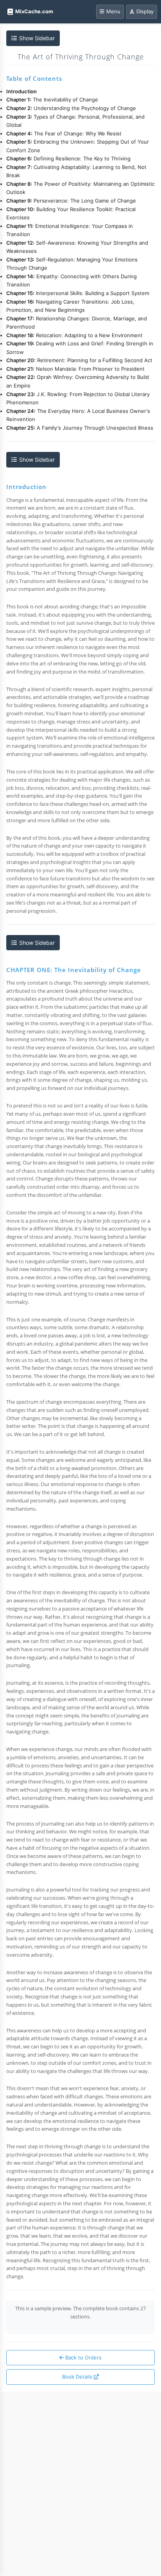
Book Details (78, 2376)
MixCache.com (34, 11)
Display (145, 11)
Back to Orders (83, 2357)
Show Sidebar (37, 38)
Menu (113, 11)
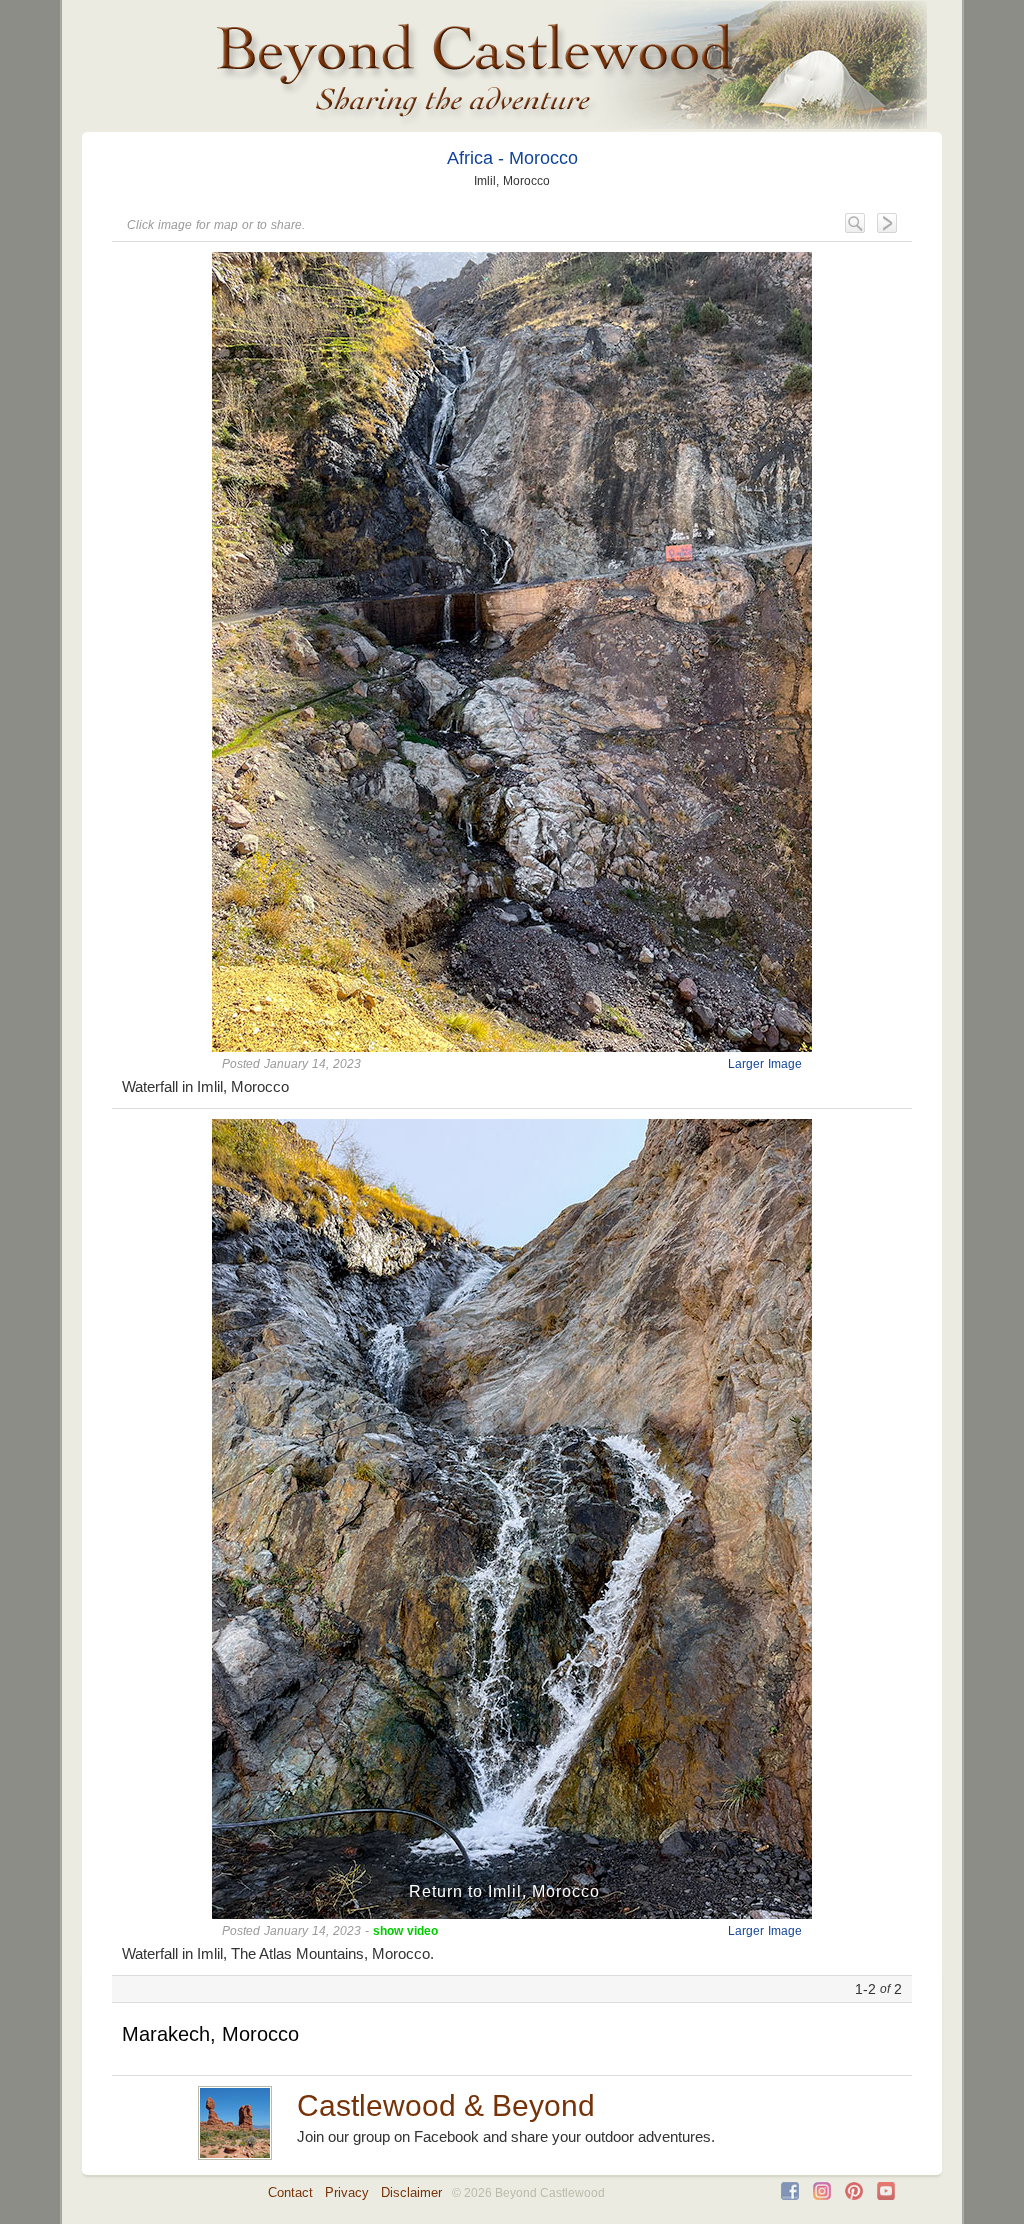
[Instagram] (822, 2195)
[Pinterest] (854, 2195)
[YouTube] (886, 2195)
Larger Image (765, 1064)
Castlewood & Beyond (446, 2105)
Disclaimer (411, 2192)
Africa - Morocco (512, 158)
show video (405, 1931)
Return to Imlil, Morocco (504, 1891)
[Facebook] (790, 2195)
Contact (290, 2192)
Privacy (347, 2192)
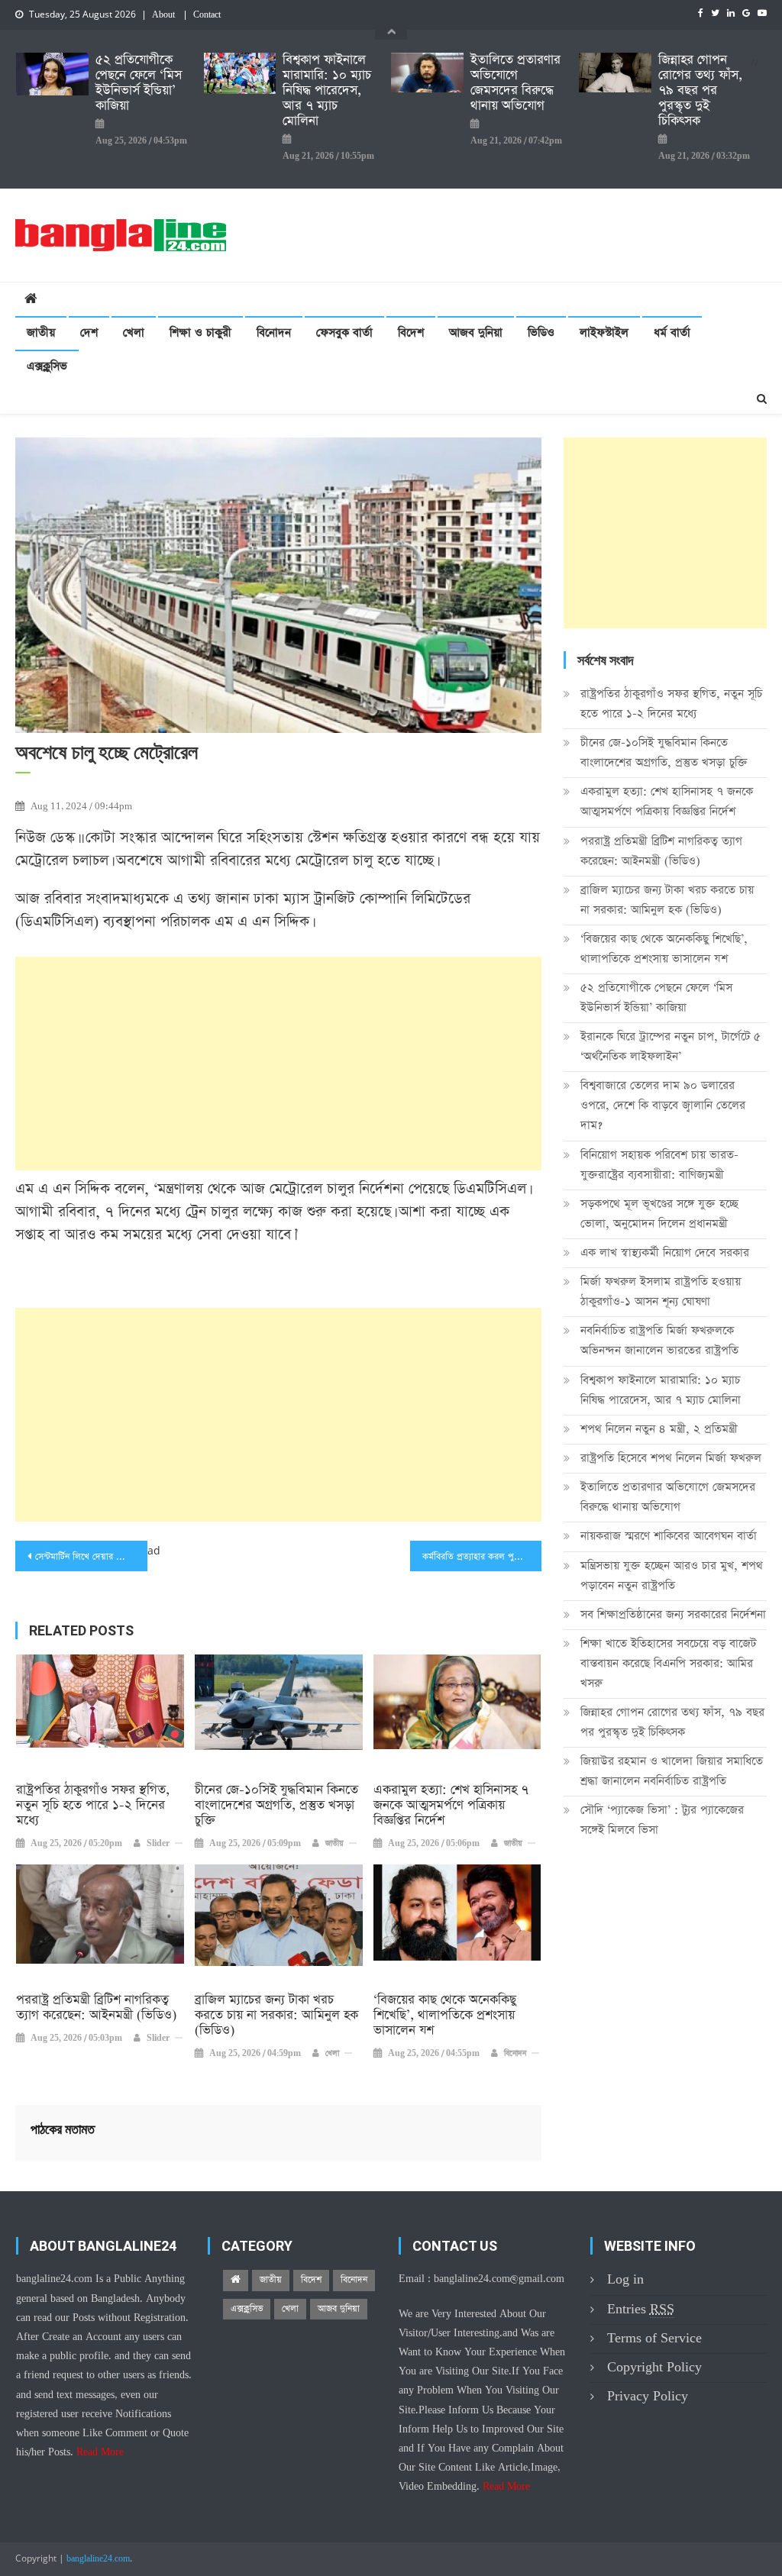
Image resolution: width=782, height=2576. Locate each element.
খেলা (133, 332)
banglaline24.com (98, 2559)
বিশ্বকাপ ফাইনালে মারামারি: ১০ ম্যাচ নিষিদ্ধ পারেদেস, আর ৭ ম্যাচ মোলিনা (327, 91)
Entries (640, 2309)
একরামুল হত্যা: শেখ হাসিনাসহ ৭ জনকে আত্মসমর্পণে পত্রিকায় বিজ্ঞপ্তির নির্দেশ (450, 1806)
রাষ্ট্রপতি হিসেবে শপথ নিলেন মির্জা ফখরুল (670, 1458)
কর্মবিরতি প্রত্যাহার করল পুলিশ (475, 1557)
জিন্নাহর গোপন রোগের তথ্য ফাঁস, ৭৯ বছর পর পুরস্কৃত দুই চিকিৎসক (700, 91)
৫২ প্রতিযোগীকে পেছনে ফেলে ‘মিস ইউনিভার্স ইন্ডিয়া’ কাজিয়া (138, 83)
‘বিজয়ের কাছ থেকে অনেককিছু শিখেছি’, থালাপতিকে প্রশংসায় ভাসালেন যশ (444, 2016)
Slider (158, 1843)
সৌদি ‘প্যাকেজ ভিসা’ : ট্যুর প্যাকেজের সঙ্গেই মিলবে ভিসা (662, 1820)
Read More (100, 2452)
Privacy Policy (647, 2396)
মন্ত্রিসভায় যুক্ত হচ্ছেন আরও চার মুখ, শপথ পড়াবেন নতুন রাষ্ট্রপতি (671, 1575)
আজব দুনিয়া (475, 332)
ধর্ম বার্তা (672, 332)
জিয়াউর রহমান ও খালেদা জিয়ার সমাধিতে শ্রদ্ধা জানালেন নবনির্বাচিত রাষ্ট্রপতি (671, 1771)
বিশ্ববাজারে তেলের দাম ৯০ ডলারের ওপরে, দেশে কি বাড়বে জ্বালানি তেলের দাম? (662, 1105)
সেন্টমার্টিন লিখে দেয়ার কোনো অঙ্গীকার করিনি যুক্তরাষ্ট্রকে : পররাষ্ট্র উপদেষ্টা (91, 1557)
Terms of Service (654, 2338)
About (163, 15)
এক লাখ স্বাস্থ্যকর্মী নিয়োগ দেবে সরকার (664, 1252)
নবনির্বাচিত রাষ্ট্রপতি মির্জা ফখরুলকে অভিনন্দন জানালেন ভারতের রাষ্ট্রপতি (659, 1340)
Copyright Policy (654, 2367)
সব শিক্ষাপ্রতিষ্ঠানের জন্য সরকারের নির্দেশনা (673, 1614)
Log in (625, 2279)
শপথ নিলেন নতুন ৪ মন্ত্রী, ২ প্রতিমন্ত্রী (659, 1429)
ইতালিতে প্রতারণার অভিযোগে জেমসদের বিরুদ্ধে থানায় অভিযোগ (515, 83)
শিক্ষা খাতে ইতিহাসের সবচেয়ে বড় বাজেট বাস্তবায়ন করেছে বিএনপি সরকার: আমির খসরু (668, 1663)
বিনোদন (274, 332)
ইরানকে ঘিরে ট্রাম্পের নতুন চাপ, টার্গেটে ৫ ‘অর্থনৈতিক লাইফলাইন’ (670, 1046)
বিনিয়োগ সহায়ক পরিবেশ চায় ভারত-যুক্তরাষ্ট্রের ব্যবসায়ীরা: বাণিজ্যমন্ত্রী (659, 1165)
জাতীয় (41, 332)
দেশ (89, 332)
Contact (207, 15)
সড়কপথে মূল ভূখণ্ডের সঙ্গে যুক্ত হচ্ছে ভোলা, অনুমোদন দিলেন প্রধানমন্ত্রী (659, 1214)
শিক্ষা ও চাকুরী (200, 332)
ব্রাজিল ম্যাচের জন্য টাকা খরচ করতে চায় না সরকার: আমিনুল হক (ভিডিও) (276, 2016)
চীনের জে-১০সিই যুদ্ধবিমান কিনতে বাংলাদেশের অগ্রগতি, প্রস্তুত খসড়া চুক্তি (276, 1806)
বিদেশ (411, 332)
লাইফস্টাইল (604, 332)
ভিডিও (541, 332)
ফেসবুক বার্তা (344, 332)
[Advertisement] (278, 1063)
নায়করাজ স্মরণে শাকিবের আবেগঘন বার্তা (668, 1536)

+ + + + +

(WHAT TO PRODUCE):
Transcribe each line above verbatim, with the pictures left out.

(RESULT BELOW):
Book Details (78, 2376)
MixCache.com (34, 11)
Display (145, 11)
Back to Orders (83, 2357)
Show Sidebar (37, 38)
Menu (113, 11)
[Instagram] (822, 2195)
[Pinterest] (854, 2195)
[YouTube] (886, 2195)
Larger Image (765, 1064)
Castlewood & Beyond (446, 2105)
Disclaimer (411, 2192)
Africa - Morocco (512, 158)
show video (405, 1931)
Return to Imlil, Morocco (504, 1891)
[Facebook] (790, 2195)
Contact (290, 2192)
Privacy (347, 2192)
Image resolution: width=782, height=2576. Locate each element.
খেলা (133, 332)
banglaline24.com (98, 2559)
বিশ্বকাপ ফাইনালে মারামারি: ১০ ম্যাচ নিষিদ্ধ পারেদেস, আর ৭ ম্যাচ মোলিনা (327, 91)
Entries (640, 2309)
একরামুল হত্যা: শেখ হাসিনাসহ ৭ জনকে আত্মসমর্পণে পত্রিকায় বিজ্ঞপ্তির নির্দেশ (450, 1806)
রাষ্ট্রপতি হিসেবে শপথ নিলেন মির্জা ফখরুল (670, 1458)
কর্মবিরতি প্রত্যাহার করল পুলিশ (475, 1557)
জিন্নাহর গোপন রোগের তথ্য ফাঁস, ৭৯ বছর পর পুরস্কৃত দুই চিকিৎসক (700, 91)
৫২ প্রতিযোগীকে পেছনে ফেলে ‘মিস ইউনিভার্স ইন্ডিয়া’ কাজিয়া (138, 83)
‘বিজয়ের কাছ থেকে অনেককিছু শিখেছি’, থালাপতিকে প্রশংসায় ভাসালেন যশ (444, 2016)
Slider (158, 1843)
সৌদি ‘প্যাকেজ ভিসা’ : ট্যুর প্যাকেজের সঙ্গেই মিলবে ভিসা (662, 1820)
Read More (100, 2452)
Privacy Policy (647, 2396)
মন্ত্রিসভায় যুক্ত হচ্ছেন আরও চার মুখ, শপথ পড়াবেন নতুন রাষ্ট্রপতি (671, 1575)
আজব দুনিয়া (475, 332)
ধর্ম বার্তা (672, 332)
জিয়াউর রহমান ও খালেদা জিয়ার সমাধিতে শ্রদ্ধা জানালেন নবনির্বাচিত রাষ্ট্রপতি (671, 1771)
বিশ্ববাজারে তেলের দাম ৯০ ডলারের ওপরে, দেশে কি বাড়বে জ্বালানি তেলের দাম? (662, 1105)
সেন্টমার্টিন লিখে দেয়ার কোনো অঙ্গীকার করিনি যুক্তরাষ্ট্রকে : পররাষ্ট্র উপদেষ্টা (91, 1557)
Terms of Service (654, 2338)
About (163, 15)
এক লাখ স্বাস্থ্যকর্মী নিয়োগ দেবে সরকার (664, 1252)
নবনির্বাচিত রাষ্ট্রপতি মির্জা ফখরুলকে অভিনন্দন জানালেন ভারতের রাষ্ট্রপতি (659, 1340)
Copyright Policy (654, 2367)
সব শিক্ষাপ্রতিষ্ঠানের জন্য সরকারের নির্দেশনা (673, 1614)
Log in (625, 2279)
শপথ নিলেন নতুন ৪ মন্ত্রী, ২ প্রতিমন্ত্রী (659, 1429)
ইতালিতে প্রতারণার অভিযোগে জেমসদের বিরুদ্ধে থানায় অভিযোগ (515, 83)
শিক্ষা খাতে ইতিহাসের সবচেয়ে বড় বাজেট বাস্তবায়ন করেছে বিএনপি সরকার: আমির খসরু (668, 1663)
বিনোদন (274, 332)
ইরানকে ঘিরে ট্রাম্পের নতুন চাপ, টার্গেটে ৫ ‘অর্থনৈতিক লাইফলাইন’ (670, 1046)
বিনিয়োগ সহায়ক পরিবেশ চায় ভারত-যুক্তরাষ্ট্রের ব্যবসায়ীরা: বাণিজ্যমন্ত্রী (659, 1165)
জাতীয় (41, 332)
দেশ (89, 332)
Contact (207, 15)
সড়কপথে মূল ভূখণ্ডের সঙ্গে যুক্ত হচ্ছে ভোলা, অনুমোদন দিলেন প্রধানমন্ত্রী (659, 1214)
শিক্ষা ও চাকুরী (200, 332)
ব্রাজিল ম্যাচের জন্য টাকা খরচ করতে চায় না সরকার: আমিনুল হক (ভিডিও) (276, 2016)
চীনের জে-১০সিই যুদ্ধবিমান কিনতে বাংলাদেশের অগ্রগতি, প্রস্তুত খসড়া চুক্তি (276, 1806)
বিদেশ (411, 332)
লাইফস্টাইল (604, 332)
ভিডিও (541, 332)
ফেসবুক বার্তা (344, 332)
[Advertisement] (278, 1063)
নায়করাজ স্মরণে শাকিবের আবেগঘন বার্তা (668, 1536)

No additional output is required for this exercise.